Die für den böhmischen und deutschen König Wenzel IV. bzw. II. um 1390–1400 angelegte Wenzelsbibel ist eine der bedeutendsten Handschriften der Österreichischen Nationalbibliothek und im Nationalen Dokumentenregister „Memory of Austria“ des UNESCO „Memory of the World Programme“ aufgenommen. Sie umfasst sechs Codices (Cod. 2759–2764) mit 1214 Pergamentblättern. Ihre Einzigartigkeit resultiert daraus, dass sie die erste weitgehend vollständige und singulär überlieferte deutschsprachige Übersetzung der hebräischen Bibel nach der lateinischen Vulgata bietet, verbunden mit einem aufwändigen und künstlerisch höchst wertvollen Illustrationsprogramm (654 Haupt- und zahllose Randminiaturen). Die multimediale Übersetzung ist philologisch von höchstem Interesse und kulturgeschichtlich eminent bedeutsam, da sie sich in die religiösen Reformbewegungen des 14. Jahrhunderts eingliedert und in Zusammenhang mit dem Wirken von Jan Hus, des Österreichischen Bibelübersetzers, aber auch der englischen Übersetzung des John Wyclif zu sehen ist. Während die bildkünstlerische Ausgestaltung schon länger kunsthistorisch beforscht wird, ist der Text philologisch noch nicht in Ansätzen, die Text-Bild-Korrelation noch nicht systematisch erschlossen. Ziel des Projekts ist eine erstmalige digitale Edition und Analyse, die dieses dringende Desiderat einlöst. Sie soll ein Faksimile, eine Transkription und Edition des Textes, eine systematische Untersuchung des Bildprogramms und der Text-Bild-Korrelation und im Endprodukt eine lexikalische und syntaktische Konkordanz mit der lateinischen Vulgata bieten, wobei philologische, kunstwissenschaftliche und Verfahren der digitalen Bilderkennung integriert werden. Das Projekt zielt in seiner geistes- und computerwissenschaftlichen Transdisziplinarität auch auf einen höchsten Grad von Innovation in der Methodologie der Digital Humanities.

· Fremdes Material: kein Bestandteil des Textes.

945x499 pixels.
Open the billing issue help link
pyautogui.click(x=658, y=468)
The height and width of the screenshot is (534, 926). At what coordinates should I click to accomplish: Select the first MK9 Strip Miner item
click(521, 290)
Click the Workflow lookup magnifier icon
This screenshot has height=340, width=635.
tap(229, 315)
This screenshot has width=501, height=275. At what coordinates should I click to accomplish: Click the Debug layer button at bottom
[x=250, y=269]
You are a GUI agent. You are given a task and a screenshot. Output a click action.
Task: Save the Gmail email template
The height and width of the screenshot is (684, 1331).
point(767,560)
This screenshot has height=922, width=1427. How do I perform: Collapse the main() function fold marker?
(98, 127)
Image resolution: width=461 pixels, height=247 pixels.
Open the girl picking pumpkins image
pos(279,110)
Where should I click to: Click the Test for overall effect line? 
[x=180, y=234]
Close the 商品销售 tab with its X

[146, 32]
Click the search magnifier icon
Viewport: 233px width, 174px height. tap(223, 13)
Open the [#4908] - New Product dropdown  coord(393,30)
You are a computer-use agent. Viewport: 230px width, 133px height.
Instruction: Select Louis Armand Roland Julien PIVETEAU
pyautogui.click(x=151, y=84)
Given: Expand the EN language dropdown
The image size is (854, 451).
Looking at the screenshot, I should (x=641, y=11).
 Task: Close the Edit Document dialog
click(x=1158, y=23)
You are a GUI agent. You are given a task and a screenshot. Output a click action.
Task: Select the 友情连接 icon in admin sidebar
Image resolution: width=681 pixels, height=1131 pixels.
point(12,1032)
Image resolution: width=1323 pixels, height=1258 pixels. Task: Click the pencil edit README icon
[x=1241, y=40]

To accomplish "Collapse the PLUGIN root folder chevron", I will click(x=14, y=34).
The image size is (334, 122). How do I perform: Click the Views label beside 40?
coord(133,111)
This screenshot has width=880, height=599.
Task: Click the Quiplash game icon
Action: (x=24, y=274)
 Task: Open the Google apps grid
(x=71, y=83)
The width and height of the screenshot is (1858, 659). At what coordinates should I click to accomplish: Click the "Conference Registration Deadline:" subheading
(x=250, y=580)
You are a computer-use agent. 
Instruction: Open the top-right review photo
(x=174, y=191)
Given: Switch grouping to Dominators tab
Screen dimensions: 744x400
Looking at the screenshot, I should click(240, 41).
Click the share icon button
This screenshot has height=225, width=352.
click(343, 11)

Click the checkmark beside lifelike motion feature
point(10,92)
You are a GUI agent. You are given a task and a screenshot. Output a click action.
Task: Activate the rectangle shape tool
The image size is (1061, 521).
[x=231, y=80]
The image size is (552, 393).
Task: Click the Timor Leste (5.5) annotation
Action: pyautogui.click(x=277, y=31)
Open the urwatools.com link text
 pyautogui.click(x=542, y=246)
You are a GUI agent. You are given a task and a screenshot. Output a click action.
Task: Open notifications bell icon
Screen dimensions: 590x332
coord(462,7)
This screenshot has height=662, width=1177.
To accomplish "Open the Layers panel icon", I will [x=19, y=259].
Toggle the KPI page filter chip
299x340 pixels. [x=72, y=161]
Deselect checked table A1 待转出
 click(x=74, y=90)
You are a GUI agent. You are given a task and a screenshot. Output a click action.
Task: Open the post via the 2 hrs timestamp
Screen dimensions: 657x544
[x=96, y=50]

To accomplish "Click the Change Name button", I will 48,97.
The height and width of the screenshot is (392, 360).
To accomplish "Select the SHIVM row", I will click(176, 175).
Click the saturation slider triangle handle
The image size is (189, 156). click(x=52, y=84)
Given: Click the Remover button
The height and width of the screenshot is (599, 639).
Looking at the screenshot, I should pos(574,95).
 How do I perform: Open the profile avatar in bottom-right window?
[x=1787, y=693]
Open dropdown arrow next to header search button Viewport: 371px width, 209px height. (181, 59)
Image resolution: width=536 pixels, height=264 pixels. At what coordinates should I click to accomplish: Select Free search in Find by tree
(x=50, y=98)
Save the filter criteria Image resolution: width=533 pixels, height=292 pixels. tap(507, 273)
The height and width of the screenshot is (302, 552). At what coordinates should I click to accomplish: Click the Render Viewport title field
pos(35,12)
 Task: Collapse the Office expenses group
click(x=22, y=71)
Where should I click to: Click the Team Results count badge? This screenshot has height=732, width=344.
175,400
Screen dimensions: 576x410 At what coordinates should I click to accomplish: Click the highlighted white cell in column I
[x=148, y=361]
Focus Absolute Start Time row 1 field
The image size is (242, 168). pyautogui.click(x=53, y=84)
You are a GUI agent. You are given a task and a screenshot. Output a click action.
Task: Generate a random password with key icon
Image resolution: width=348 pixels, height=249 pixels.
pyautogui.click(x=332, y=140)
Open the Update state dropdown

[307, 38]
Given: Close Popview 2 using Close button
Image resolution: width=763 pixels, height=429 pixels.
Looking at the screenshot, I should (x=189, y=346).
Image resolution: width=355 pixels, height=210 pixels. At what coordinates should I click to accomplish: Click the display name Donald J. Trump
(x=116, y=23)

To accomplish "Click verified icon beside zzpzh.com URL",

Hauptziel des Projekts ist eine integrale, intermediale (und darin methodisch und von der Anlage her neuartige) digitale Edition und Analyse der Wenzelsbibel auf mehreren Ebenen. Im laufenden, vom Land Salzburg geförderten Pilotprojekt, sollen die in 1.)-3.) genannten Ziele für den Pentateuch, also die ersten fünf Bücher Mose (Genesis, Exodus, Leviticus, Numeri, Deuteronomium), erarbeitet werden. Die Publikation wird laufend aktualisiert und ergänzt.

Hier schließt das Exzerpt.